Exercise instructions: Reproduce, without alteration, the lines of the listing below, beginning with the line that contains "Screen dimensions: 1200x631" and continuing through the line that contains "pyautogui.click(x=100, y=659)", both included.

Provided information:
☆ ☆ ☆ ☆

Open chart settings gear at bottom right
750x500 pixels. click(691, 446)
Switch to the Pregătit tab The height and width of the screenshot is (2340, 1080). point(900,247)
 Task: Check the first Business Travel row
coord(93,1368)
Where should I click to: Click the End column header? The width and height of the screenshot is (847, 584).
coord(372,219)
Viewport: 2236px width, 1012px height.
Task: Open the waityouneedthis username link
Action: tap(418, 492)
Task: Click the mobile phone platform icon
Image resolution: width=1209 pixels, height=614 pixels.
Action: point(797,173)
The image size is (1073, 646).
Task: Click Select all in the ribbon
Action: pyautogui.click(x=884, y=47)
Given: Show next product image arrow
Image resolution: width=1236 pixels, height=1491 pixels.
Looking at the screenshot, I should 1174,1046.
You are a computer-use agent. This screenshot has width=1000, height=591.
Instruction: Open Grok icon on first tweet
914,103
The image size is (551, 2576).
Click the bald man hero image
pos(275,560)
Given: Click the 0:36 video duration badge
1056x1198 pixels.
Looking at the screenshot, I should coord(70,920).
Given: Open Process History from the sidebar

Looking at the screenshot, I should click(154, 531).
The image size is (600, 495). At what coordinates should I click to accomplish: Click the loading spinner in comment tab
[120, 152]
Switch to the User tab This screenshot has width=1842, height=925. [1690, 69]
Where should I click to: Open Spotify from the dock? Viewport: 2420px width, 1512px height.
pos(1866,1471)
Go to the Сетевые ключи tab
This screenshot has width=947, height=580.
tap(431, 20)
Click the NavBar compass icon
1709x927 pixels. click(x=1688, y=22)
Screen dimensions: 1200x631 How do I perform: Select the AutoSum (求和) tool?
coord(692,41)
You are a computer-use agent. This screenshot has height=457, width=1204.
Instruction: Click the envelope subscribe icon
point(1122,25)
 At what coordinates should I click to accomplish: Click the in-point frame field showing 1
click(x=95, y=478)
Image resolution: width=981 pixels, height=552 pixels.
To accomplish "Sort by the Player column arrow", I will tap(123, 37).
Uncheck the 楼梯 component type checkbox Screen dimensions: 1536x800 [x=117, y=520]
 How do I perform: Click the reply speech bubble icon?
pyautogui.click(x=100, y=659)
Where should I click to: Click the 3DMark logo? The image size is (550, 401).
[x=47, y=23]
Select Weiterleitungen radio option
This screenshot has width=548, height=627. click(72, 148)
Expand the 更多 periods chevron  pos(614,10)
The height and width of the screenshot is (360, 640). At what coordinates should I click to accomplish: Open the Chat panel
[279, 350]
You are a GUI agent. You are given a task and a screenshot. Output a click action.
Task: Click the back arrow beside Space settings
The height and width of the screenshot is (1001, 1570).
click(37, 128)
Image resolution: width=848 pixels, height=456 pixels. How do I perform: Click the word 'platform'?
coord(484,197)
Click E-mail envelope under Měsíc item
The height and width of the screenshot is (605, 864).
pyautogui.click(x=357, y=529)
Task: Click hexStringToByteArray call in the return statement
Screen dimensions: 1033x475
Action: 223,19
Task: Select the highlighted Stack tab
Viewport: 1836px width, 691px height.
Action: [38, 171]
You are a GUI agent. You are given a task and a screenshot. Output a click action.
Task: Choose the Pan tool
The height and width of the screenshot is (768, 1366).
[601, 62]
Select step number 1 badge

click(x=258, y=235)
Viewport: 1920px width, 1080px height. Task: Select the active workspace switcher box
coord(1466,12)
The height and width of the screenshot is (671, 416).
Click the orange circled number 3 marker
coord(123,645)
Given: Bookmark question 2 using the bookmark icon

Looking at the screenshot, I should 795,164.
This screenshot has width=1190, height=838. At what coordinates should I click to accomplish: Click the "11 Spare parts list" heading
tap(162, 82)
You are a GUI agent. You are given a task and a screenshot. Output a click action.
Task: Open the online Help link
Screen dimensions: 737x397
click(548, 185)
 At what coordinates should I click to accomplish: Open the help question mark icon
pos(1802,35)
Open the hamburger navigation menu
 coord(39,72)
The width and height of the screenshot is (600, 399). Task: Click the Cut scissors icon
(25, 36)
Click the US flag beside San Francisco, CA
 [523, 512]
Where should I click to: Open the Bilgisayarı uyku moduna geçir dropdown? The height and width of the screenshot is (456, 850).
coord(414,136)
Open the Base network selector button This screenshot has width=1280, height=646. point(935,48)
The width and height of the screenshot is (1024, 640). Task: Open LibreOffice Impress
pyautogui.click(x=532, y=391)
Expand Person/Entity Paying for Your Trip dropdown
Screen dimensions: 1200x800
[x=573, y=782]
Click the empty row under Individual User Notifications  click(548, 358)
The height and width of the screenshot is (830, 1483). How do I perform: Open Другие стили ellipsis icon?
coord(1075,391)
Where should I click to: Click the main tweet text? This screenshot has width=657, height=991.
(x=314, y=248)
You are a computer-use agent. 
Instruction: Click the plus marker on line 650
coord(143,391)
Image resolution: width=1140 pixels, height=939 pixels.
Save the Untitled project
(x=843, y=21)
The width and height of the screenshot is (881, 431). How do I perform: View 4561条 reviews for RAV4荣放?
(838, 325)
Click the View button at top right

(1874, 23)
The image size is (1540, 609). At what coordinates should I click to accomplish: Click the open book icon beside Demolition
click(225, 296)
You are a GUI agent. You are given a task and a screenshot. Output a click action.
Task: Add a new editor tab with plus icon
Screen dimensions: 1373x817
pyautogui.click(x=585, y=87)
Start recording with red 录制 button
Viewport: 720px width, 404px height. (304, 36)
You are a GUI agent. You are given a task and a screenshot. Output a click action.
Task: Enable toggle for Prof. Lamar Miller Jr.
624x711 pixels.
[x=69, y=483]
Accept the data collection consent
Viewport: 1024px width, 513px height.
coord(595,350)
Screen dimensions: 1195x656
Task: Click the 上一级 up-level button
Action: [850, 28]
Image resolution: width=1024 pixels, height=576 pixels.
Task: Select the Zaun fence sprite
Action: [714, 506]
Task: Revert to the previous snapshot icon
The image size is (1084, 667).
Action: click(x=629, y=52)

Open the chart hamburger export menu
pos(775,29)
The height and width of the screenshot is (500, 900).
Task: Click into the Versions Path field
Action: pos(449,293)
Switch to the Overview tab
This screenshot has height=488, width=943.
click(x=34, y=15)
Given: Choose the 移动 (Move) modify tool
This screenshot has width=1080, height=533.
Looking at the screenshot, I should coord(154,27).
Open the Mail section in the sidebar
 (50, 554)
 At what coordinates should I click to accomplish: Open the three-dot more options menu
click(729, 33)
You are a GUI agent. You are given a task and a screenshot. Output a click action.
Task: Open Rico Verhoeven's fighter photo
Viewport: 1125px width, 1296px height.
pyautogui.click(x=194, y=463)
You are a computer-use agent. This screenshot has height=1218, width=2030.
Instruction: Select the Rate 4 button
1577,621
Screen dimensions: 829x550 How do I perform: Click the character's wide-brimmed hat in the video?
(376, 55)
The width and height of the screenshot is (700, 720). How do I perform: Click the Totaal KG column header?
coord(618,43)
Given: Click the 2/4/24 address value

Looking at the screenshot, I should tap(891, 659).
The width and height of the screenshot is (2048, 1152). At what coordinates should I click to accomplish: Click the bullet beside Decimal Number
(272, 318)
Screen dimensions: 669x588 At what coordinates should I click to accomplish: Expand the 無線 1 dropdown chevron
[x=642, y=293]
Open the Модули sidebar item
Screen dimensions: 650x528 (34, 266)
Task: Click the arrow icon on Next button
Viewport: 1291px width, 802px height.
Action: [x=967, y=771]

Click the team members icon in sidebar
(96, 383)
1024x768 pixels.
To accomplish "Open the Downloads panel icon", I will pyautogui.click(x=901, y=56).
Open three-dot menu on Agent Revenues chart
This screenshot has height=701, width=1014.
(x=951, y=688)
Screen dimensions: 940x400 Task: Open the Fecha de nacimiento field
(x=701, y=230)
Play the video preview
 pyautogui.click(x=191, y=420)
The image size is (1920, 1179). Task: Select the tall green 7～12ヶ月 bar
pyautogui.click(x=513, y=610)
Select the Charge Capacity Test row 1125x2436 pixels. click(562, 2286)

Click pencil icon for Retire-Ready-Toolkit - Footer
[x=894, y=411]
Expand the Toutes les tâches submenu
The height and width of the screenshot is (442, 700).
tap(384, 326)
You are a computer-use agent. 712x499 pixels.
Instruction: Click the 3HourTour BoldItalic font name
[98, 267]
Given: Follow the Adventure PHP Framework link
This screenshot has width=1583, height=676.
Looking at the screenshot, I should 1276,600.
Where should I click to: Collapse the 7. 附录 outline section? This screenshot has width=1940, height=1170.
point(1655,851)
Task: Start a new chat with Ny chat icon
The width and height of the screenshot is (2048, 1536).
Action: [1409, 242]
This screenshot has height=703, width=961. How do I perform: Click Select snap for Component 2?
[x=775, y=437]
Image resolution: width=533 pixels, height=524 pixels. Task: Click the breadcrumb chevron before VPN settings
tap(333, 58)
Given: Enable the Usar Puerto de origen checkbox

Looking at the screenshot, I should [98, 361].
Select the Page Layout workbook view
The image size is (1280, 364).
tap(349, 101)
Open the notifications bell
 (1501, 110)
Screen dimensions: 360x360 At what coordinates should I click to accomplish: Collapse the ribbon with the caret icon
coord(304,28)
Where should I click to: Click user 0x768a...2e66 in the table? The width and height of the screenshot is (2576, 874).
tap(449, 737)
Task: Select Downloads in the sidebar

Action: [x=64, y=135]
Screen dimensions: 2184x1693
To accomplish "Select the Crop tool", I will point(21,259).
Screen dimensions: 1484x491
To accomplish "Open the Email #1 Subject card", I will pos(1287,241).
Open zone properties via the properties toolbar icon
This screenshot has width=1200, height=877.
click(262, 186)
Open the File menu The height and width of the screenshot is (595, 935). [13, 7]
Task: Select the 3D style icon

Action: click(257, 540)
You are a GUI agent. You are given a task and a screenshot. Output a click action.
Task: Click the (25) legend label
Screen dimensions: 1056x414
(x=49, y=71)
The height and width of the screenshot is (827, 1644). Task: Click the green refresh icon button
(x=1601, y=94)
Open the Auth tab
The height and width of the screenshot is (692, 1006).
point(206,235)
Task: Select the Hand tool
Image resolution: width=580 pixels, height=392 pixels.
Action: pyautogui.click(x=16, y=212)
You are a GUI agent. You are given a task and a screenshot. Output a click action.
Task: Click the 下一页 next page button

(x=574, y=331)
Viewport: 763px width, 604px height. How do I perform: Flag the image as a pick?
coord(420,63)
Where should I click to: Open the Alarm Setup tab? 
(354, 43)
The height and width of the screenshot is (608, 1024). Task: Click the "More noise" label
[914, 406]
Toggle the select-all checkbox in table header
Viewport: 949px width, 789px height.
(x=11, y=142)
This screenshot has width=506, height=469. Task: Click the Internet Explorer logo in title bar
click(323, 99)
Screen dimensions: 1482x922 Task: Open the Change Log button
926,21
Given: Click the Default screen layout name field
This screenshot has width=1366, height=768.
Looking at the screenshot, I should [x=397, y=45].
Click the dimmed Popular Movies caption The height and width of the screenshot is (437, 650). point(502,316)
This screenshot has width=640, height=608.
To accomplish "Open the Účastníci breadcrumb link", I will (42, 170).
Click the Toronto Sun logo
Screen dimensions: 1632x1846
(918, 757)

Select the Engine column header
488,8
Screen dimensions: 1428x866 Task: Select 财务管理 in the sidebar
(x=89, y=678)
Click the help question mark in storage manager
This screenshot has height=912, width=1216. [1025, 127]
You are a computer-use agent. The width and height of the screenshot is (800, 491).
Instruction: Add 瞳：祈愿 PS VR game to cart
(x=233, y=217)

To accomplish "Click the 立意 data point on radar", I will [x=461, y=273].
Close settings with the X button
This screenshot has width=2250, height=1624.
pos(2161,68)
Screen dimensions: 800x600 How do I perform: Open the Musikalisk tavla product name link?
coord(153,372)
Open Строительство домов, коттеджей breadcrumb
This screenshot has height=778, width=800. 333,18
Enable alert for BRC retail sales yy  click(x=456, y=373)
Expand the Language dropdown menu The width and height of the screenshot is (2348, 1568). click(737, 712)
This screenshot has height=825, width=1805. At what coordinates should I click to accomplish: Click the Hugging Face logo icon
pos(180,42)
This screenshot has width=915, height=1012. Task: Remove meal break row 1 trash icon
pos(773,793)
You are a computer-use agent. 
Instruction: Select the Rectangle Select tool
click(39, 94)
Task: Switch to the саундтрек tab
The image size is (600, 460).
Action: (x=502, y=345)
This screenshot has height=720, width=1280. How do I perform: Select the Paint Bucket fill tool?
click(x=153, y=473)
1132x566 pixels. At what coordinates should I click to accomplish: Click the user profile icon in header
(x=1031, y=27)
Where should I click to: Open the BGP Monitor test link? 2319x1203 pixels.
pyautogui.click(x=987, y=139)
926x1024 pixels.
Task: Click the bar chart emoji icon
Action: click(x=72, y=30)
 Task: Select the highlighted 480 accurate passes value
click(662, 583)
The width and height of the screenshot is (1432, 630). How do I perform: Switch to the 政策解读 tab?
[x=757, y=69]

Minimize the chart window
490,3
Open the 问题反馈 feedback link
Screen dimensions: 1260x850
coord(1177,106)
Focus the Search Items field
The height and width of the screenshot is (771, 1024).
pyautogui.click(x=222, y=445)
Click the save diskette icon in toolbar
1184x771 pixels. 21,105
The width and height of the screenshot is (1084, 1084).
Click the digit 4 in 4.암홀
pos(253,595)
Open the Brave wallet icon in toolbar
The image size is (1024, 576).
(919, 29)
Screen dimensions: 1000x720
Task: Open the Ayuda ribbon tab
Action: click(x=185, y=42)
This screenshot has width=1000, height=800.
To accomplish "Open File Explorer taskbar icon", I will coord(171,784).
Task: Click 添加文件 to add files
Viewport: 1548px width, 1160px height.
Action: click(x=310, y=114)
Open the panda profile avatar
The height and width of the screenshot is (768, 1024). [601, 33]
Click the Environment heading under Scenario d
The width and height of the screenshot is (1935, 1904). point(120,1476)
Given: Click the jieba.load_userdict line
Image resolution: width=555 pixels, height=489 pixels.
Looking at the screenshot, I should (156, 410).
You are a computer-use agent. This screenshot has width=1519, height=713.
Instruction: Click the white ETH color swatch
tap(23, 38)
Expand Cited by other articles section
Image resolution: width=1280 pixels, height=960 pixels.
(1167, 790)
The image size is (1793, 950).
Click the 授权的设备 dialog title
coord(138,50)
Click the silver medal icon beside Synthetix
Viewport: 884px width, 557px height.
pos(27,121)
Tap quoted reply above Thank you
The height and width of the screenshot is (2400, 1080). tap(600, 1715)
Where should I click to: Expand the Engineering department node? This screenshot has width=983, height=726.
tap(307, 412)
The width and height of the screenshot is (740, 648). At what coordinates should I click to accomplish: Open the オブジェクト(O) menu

☆ ☆ ☆ ☆

Answer for this exercise:
Screen dimensions: 1200x631 How do I perform: Select the AutoSum (求和) tool?
coord(692,41)
You are a computer-use agent. This screenshot has height=457, width=1204.
Instruction: Click the envelope subscribe icon
point(1122,25)
 At what coordinates should I click to accomplish: Click the in-point frame field showing 1
click(x=95, y=478)
Image resolution: width=981 pixels, height=552 pixels.
To accomplish "Sort by the Player column arrow", I will tap(123, 37).
Uncheck the 楼梯 component type checkbox Screen dimensions: 1536x800 [x=117, y=520]
 How do I perform: Click the reply speech bubble icon?
pyautogui.click(x=100, y=659)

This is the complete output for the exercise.